Shareholders and Meetings
Shareholders are the ultimate owners of the company and thus they are the ultimate decision making authority for matters such as appointment of directors etc. Every year, the company has to convene an Annual General Meeting (AGM) of the shareholders for adopting the Annual Accounts and appointment of Auditors for the following year. Any meetings of shareholders other than the Annual General Meeting are called Extra Ordinary General Meetings (EGM). In case of any items that requires shareholders approval and cannot be waited for next AGM, usually decided at an EGM of shareholders. Minutes of General Meetings of the company should also be recorded and kept signed by the Chairman of the meetings. Though the day to day affairs are managed by the board of directors, there is certain decision that requires the approval of Shareholders meetings. Considering the requirements of majority for passing, resolutions can be classified in to Ordinary resolution and Special resolution.
Ordinary Resolution:
Where the votes casted in favour of the resolution exceed the votes casted against the resolution in a general meeting by members or by proxies attended the meeting and entitled to vote.
Special Resolution:
Where the vote’s casted in favour of the resolution are not less than three times the number of votes casted against the resolution in a general meeting by members or by proxies attended the meeting and entitled to vote.
Company Secretary
Every company having a paid up capital of Rs.5 Crore or more shall appoint a whole time Company Secretary and every company having a paid-up share capital of Rs.10 Lakhs to Rs.5 Crore shall obtain the Secretarial Compliance Certificate from a Company Secretary
in whole-time practice and have to file the same with the Registrar of Companies.
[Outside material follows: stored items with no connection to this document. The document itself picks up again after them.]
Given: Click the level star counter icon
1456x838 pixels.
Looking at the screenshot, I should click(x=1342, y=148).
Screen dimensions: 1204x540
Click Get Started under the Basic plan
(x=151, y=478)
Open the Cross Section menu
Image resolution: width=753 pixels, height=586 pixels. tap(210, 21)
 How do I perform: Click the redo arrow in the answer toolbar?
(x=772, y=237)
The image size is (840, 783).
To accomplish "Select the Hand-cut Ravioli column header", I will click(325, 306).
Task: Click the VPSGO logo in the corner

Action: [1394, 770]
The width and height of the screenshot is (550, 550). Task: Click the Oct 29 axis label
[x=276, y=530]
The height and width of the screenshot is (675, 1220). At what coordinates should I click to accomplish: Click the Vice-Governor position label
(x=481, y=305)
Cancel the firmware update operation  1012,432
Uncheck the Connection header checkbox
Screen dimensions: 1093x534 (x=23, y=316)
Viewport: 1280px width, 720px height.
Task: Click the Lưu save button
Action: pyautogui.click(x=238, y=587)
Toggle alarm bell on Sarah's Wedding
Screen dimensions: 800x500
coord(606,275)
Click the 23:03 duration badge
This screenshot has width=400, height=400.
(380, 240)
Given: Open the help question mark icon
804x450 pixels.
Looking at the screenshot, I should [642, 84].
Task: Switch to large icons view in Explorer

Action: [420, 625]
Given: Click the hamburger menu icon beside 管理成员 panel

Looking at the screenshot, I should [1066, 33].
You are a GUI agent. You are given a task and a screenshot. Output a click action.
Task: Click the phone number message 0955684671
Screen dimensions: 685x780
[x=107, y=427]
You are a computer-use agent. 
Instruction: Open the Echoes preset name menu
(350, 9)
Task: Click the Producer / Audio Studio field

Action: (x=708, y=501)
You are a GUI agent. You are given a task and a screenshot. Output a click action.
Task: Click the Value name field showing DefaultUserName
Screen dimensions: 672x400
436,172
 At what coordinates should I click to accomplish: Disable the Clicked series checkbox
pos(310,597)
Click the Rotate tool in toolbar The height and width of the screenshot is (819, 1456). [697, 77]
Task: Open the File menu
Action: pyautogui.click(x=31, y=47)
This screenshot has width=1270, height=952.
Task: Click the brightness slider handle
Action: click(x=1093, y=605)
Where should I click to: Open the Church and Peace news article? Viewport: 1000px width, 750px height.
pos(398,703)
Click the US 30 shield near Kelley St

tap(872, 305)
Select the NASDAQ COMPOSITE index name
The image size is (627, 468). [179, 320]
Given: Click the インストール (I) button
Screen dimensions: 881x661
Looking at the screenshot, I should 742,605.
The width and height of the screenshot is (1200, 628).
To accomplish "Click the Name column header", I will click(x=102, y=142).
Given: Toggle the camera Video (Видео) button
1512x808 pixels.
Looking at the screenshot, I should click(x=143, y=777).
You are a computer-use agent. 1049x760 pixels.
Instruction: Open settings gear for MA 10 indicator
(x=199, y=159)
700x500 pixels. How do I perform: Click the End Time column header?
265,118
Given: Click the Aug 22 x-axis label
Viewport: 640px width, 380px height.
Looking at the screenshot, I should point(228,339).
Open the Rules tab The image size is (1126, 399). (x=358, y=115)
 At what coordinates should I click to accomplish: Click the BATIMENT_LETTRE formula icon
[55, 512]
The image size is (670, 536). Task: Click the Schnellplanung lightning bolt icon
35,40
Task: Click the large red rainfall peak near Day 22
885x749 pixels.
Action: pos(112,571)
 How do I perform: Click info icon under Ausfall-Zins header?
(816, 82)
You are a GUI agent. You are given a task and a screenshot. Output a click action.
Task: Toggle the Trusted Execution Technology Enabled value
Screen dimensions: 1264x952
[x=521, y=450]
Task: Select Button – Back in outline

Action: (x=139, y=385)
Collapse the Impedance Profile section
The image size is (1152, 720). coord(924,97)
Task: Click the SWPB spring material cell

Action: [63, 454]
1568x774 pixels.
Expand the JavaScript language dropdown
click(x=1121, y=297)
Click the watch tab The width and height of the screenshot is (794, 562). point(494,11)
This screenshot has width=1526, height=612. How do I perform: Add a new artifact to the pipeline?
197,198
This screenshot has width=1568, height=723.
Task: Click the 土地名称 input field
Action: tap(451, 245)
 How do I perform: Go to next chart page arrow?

Minutes / Registers / Records and Common Seal
A company is required to maintain and preserve a set of records as required under Companies Act. The records and registers should be made available for inspection by Directors/ Shareholders and Regulatory authorities as and when required subject to restrictions under the Act. To ensure timely compliance of requirements in a systematic manner, the following records, registers and stationery is required by a company.
1. Share Certificate
Share certificate is the proof of share holding in a company. The company has to issue share certificate to the subscribers of Memorandum on receipt of subscription money as agreed in the Memorandum of Association and for all subsequent share allotments. A Share certificate is required to be issued under the authority of board resolution with the common seal of the company and is required to be signed by two directors and an authorized signatory. Stamp duty is to be paid on share certificate according to the respective state stamp rules.
2. Minutes Book
The decision taking process in a company happens through Meetings of Board of Directors and Members. Minutes of these meetings are required to be recorded, serially numbered, each page should be initialed and the last page should be dated and signed by the Chairman of Meetings as required under Companies Act.
3. Statutory Registers
The following are the Registers that are mandatory to be kept by a company
i. Register of Members
ii. Register of Directors
iii. Register of Directors Shareholding
iv. Register of Companies / Firms in which Directors are interested
v. Register of Contacts in which Directors are interested
vi. Register of Charges
vii. Register of Investments not in the name of Company
viii. Register of Loans and Guarantee
ix. Register of Investments
x. Register of Share Transfers
4. Common Seal
Common seal is an official seal used by the company. Use of common seal leaves an indentation or impression on the paper. Common seal is usually used for the following purposes
a. Issue of Share certificates
b. Contracts and deeds to be executed by the company
The common seal is required to be used under the authority of board of directors and is required to be witnessed by directors as stipulated in the Articles of Association of the company.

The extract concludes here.